§ **What is being asked**: For each line below that contains the string "computer", copy that line.

§ **Provided data**:
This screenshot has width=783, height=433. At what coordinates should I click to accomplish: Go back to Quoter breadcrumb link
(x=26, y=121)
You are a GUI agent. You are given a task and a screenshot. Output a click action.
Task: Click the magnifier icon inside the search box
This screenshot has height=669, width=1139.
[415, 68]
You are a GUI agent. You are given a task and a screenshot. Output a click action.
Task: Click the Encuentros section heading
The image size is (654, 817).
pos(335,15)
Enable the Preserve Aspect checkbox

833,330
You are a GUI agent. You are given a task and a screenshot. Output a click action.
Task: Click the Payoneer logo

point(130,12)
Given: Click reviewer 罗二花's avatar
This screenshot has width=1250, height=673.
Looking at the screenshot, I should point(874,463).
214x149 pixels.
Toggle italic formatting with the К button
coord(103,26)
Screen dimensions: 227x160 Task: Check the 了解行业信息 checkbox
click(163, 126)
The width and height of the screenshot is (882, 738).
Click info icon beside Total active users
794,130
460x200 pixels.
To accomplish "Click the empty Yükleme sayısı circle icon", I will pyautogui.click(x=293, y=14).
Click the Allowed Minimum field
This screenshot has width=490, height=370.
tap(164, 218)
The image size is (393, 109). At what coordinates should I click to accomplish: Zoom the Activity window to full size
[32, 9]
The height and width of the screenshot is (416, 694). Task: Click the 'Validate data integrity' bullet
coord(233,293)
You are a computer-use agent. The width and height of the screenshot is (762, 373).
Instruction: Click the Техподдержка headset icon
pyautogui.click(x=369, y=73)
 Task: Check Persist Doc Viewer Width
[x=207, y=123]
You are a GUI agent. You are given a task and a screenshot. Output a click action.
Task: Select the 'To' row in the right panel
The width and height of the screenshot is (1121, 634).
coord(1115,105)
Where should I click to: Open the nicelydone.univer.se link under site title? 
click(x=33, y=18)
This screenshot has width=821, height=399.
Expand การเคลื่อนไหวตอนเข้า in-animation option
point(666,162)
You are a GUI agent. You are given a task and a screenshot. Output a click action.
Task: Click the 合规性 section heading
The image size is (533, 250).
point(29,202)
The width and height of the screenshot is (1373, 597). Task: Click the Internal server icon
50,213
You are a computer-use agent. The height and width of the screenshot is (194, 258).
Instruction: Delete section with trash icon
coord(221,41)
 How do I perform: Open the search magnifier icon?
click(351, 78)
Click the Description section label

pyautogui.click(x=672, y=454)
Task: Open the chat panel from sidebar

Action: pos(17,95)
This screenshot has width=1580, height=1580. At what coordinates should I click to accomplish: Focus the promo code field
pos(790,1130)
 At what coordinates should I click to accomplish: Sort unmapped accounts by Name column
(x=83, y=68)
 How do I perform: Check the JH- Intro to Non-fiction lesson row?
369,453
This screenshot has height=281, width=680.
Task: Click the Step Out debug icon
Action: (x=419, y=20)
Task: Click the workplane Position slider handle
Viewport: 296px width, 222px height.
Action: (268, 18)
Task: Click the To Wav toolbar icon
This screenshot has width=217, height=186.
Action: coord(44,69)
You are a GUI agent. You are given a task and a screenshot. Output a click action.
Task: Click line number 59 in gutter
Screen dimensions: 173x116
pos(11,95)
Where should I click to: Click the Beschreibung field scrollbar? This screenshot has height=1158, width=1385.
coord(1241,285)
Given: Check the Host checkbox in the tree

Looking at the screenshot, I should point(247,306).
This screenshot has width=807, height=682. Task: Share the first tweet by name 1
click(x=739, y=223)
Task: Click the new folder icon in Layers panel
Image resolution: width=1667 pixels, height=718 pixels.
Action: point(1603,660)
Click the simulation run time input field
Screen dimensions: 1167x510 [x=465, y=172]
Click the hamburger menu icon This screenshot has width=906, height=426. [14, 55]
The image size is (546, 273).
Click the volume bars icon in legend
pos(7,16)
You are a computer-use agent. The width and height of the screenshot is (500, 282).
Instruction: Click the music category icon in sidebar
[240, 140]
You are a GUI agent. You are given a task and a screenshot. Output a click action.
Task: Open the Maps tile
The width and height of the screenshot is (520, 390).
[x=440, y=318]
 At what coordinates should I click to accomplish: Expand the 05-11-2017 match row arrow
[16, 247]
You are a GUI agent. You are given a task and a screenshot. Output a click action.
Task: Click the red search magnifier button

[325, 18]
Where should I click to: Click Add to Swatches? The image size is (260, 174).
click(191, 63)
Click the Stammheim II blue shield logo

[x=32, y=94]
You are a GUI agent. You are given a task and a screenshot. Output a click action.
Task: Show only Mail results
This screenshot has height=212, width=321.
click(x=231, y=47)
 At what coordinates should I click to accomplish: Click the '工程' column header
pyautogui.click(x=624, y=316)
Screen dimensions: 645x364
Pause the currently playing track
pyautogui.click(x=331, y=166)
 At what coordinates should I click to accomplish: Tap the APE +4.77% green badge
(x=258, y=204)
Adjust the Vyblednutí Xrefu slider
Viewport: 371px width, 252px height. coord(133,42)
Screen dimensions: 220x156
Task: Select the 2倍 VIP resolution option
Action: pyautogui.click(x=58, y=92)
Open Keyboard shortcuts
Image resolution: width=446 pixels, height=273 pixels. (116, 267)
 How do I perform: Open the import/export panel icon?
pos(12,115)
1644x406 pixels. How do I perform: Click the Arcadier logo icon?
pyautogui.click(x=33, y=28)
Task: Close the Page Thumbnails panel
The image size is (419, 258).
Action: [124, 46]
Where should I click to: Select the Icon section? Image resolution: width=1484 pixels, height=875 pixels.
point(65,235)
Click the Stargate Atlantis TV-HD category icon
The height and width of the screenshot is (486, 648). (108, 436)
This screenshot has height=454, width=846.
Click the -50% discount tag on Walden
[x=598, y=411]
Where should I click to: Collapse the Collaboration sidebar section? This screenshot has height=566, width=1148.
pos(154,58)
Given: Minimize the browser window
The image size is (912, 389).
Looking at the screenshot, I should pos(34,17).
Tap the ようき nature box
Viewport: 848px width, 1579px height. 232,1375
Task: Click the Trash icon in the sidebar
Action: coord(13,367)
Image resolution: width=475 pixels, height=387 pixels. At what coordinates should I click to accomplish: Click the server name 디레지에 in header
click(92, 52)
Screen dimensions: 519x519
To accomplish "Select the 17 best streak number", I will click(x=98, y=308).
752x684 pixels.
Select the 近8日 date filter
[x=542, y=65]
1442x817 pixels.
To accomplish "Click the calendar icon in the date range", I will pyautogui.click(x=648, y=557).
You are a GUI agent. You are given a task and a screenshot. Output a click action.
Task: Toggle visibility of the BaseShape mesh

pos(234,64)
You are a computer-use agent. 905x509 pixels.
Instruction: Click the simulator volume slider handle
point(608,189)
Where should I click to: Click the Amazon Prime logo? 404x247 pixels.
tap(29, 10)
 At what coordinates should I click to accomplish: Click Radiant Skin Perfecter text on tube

§ **Answer space**:
You are a computer-use agent. The width and height of the screenshot is (762, 373).
You are a computer-use agent. The height and width of the screenshot is (194, 258).
You are a computer-use agent. The width and height of the screenshot is (500, 282).
You are a computer-use agent. 905x509 pixels.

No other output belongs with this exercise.